All across our nation, this duck-billed platypus of a requirement (and the con game it inspires) is helping to bankrupt many of our nation’s seniors — and the skilled care facilities that care for them.

Imagine, if you will, that you have been in a hospital for a week or so, and now require some rehab care at a nursing home. Well, it’s been seven days at Nonprofit Memorial, so you should have more than met Medicare’s three-day hospital stay requirement, right?

Maybe yes, maybe no. It sort of depends.

The hospital and the physician it assigned to care for you may determine that you were actually an “observation outpatient” for most or all of those seven days. So the three-day hospital stay requirement was never met, despite all evidence to the contrary. Yes, that’s a pretty dubious decision that may cost you thousands and thousands of dollars, but them’s the breaks.

Okay, so it’s a rigged game. But at least the courts will be able to see through this little charade and straighten things out, right? Not, apparently, if it’s a federal court in Connecticut that gets involved. There, a group of patients with a similar narrative were told to tell their story walking.

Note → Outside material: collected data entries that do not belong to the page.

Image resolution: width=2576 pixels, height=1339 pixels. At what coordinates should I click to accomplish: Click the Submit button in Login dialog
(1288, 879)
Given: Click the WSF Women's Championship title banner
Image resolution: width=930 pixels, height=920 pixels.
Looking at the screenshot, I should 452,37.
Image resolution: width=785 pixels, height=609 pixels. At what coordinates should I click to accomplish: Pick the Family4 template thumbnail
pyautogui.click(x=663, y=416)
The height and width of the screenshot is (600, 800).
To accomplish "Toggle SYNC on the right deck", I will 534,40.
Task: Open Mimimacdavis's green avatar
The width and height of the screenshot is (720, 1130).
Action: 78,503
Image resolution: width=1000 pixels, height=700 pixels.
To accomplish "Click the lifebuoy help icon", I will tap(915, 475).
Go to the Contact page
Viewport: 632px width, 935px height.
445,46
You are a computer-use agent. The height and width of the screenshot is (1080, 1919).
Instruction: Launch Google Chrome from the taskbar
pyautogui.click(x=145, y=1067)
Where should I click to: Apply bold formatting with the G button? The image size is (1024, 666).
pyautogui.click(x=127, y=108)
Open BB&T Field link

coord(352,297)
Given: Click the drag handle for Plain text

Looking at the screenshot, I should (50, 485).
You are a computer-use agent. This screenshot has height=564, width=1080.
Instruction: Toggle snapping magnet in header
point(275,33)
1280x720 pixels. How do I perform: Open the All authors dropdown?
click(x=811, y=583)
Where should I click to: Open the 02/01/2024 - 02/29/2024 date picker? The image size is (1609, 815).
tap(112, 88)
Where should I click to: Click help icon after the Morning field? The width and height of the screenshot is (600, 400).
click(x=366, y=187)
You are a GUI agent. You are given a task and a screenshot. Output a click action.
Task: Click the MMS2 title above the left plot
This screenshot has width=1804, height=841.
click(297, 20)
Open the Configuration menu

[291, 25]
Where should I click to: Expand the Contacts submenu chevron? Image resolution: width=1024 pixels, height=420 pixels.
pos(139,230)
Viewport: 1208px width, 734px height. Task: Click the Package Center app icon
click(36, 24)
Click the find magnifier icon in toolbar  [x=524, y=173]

Essentially, they were informed that they didn’t have the legal standing to question the rule. And besides, the doctor knows best.

Are you kidding me?

I long ago abandoned the naive notion that common sense and shame are enough to corral unchecked hubris. But I do believe that leverage can be, as they say, a real game changer. And one of the most effective checks against judges who are biased, misinformed or simply on the take is this: new laws.

Luckily, a bill to end the disgraceful three-day rule was recently introduced by Rep. Jim McDermott (D-WA). It’s not perfect, but it offers a huge improvement.

Will it pass this Congress? That’s doubtful. But it’s a start. Besides, karma can be a funny thing. Perhaps when one of these judges is on the business end of an observation outpatient decision, he’ll spare the victim a stern lecture.